■ **ABOUT THIS TASK**
Word for word, set down the lines from the one that contains "Screen dimensions: 1080x608" through the final line of the data; no pictures belong in the copy.

--- SOURCE RECORDS ---

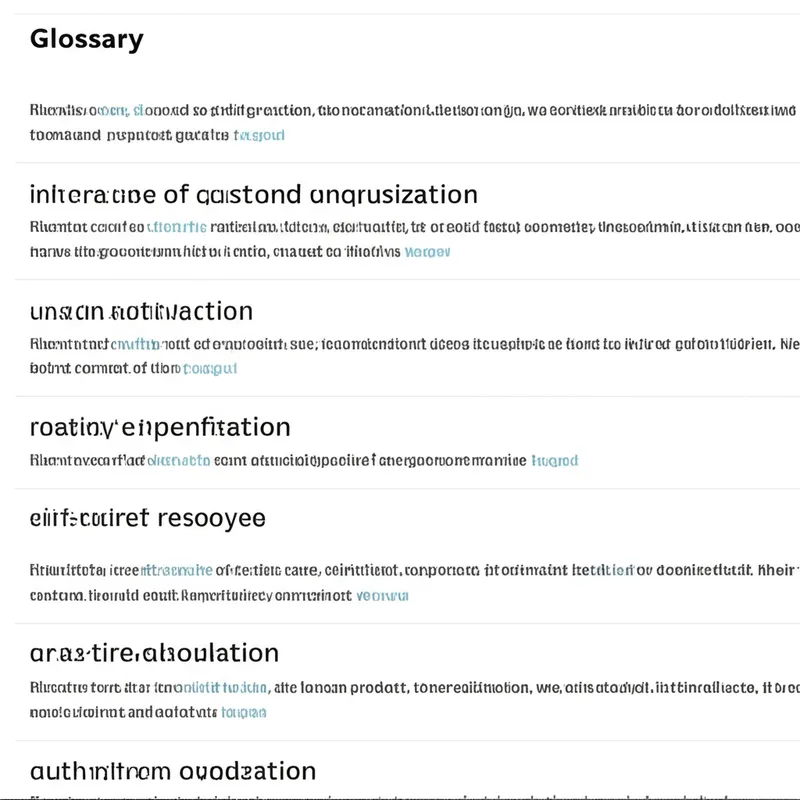Screen dimensions: 800x800
Task: Click the "roatiny enpenfitation" term heading
Action: click(x=160, y=427)
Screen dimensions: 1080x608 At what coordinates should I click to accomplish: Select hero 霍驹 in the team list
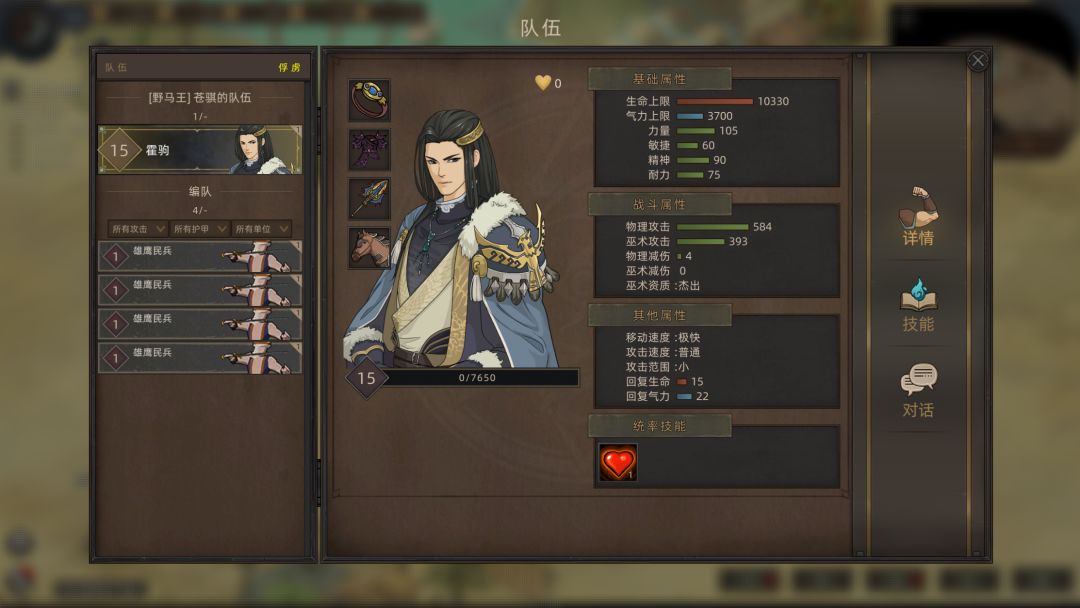click(200, 149)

---

■ **RESPONSE TO THE EXERCISE**
Screen dimensions: 1080x608 At what coordinates should I click to accomplish: Select hero 霍驹 in the team list
click(200, 149)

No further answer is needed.